LSA sophomore Connor Cain noted the complexity of the issue of fake news. He said the abilities of machines in comparison to humans in detecting fake news was surprising.
“In general, this is just an important topic that is difficult to tackle,” Cain said. “I knew already that as humans we’re really bad at seeing this, but a machine can do better than us is really interesting.”
Ackerman discussed the use of misinformation and disinformation. Specifically, he shared the complexities of misinformation that makes fake news difficult to detect. While disinformation is meant to deceive, he said it is easier to detect, so the real problem lies in stopping the spread of misinformation.
He said because people who write misinformation are good at it and the public is generally bad at noticing falsities, he focuses on the lens of conspiracy.

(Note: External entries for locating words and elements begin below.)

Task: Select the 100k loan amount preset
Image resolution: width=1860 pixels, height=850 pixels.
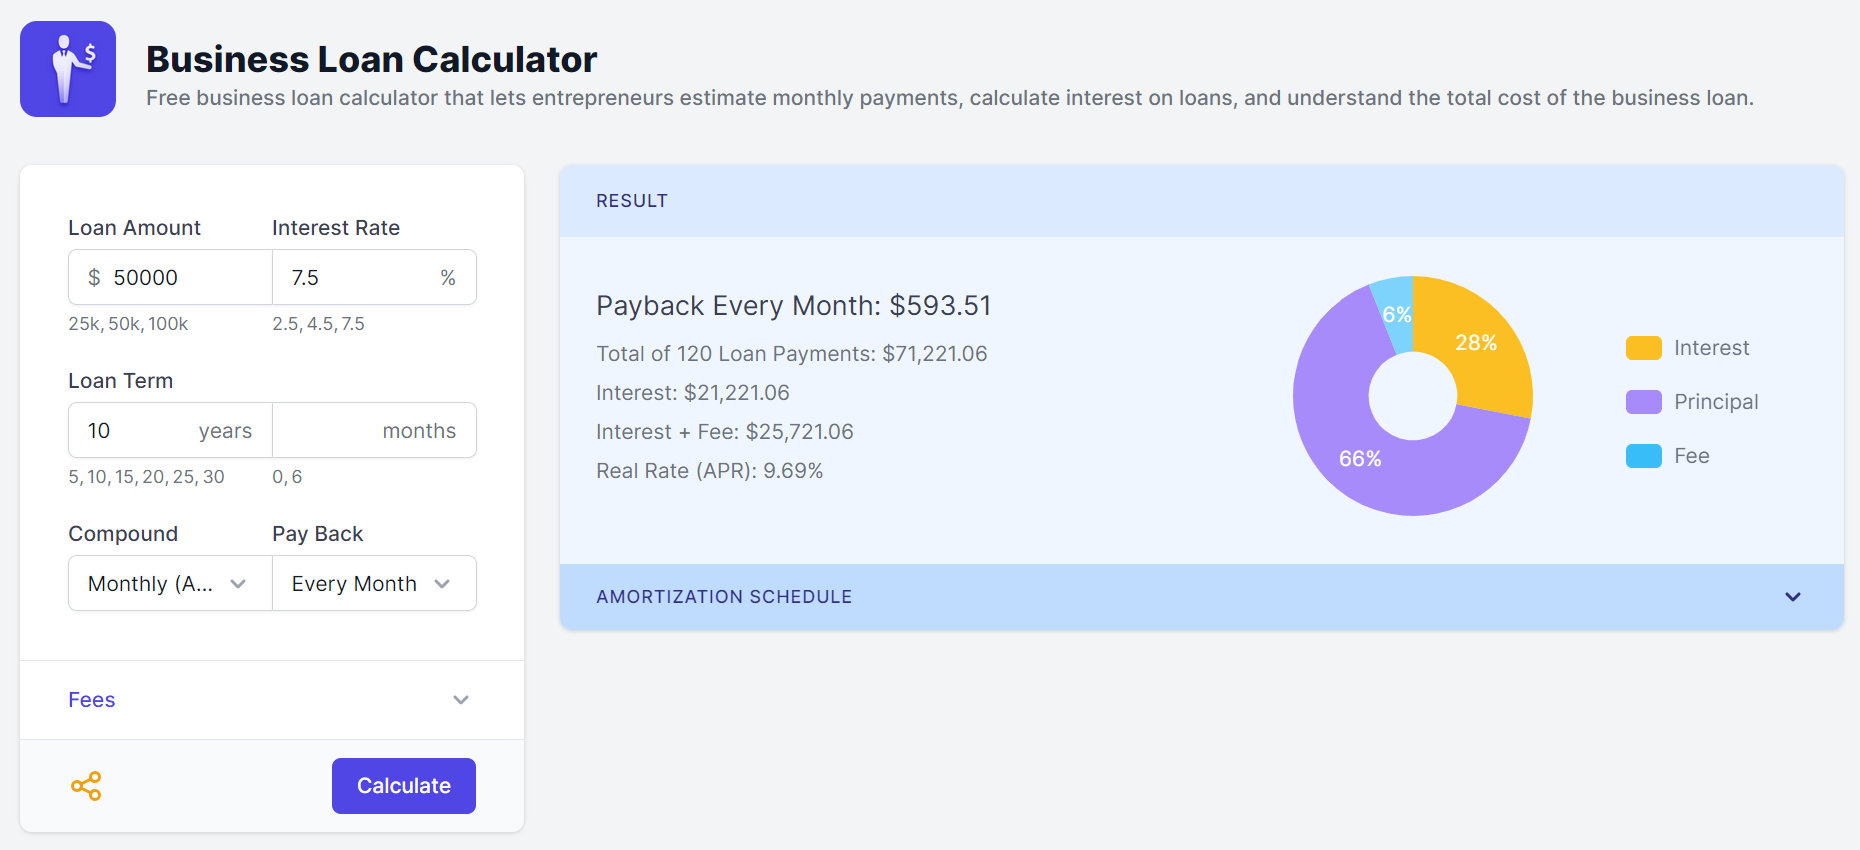Action: pyautogui.click(x=168, y=324)
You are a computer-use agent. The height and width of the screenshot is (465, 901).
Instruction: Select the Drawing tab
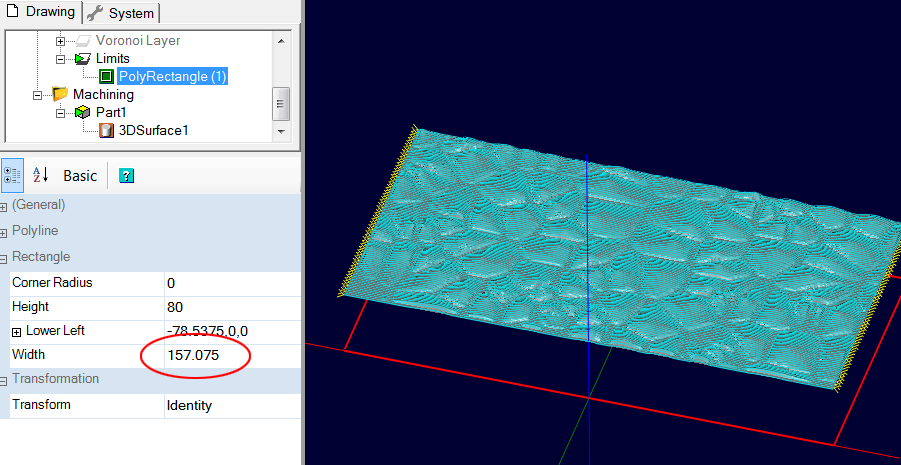pos(40,12)
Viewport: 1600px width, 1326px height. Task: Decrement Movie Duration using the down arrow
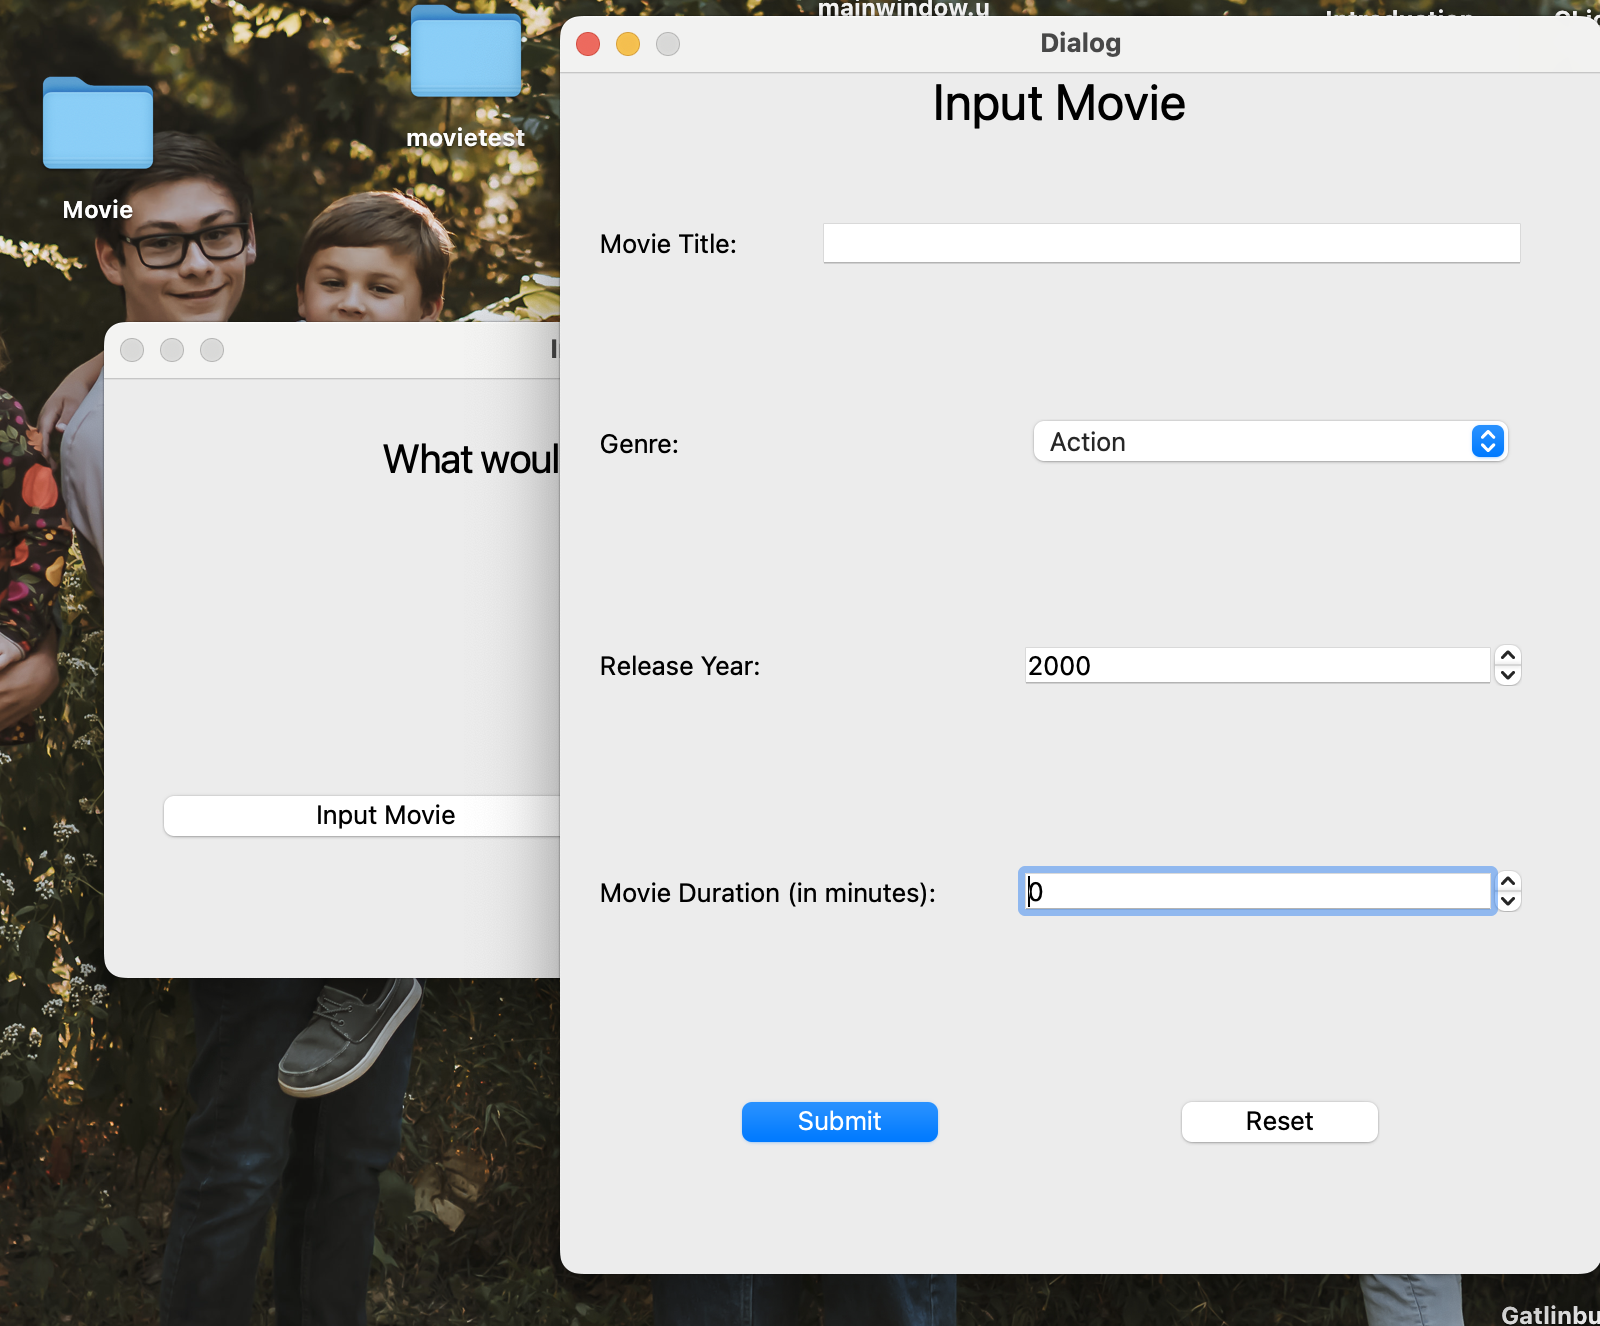tap(1508, 901)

However, while he said machine programs have made strides in stopping fake news, one program cannot alone solve the issue. He also noted that a rise in decentering of expertise and epistemic communities have a role in supporting the success of misinformation, which in his opinion is a more timely issue than singularly fake news.
“Fake news is just so 2017 and it now means almost everything so … It’s 14-year-olds in Eastern Europe putting out clickbait, it’s anything that our president doesn’t like, lots of different things,” Ackerman said. “The problem is that it’s a mashup of truth and just a little bit of disinformation leading you down the wrong path.”
After the speakers presented individually, the full panel convened to answer questions from the audience. The panelists touched on social media platforms and their role in housing and regulating misinformation, the scale of fake news and possible solutions.
Nyhan noted the scale of this issue beyond just the U.S.
“We’ve had a very U.S.-focused conversation here, but the evidence suggests that the problems are potentially much worse in countries that don’t have as strong of democratic institution, that don’t have as high of literacy and information technology numbers,” Nyhan said. “It’s being done at a vast, global scale that we can’t observe and so there’s a real social problem.”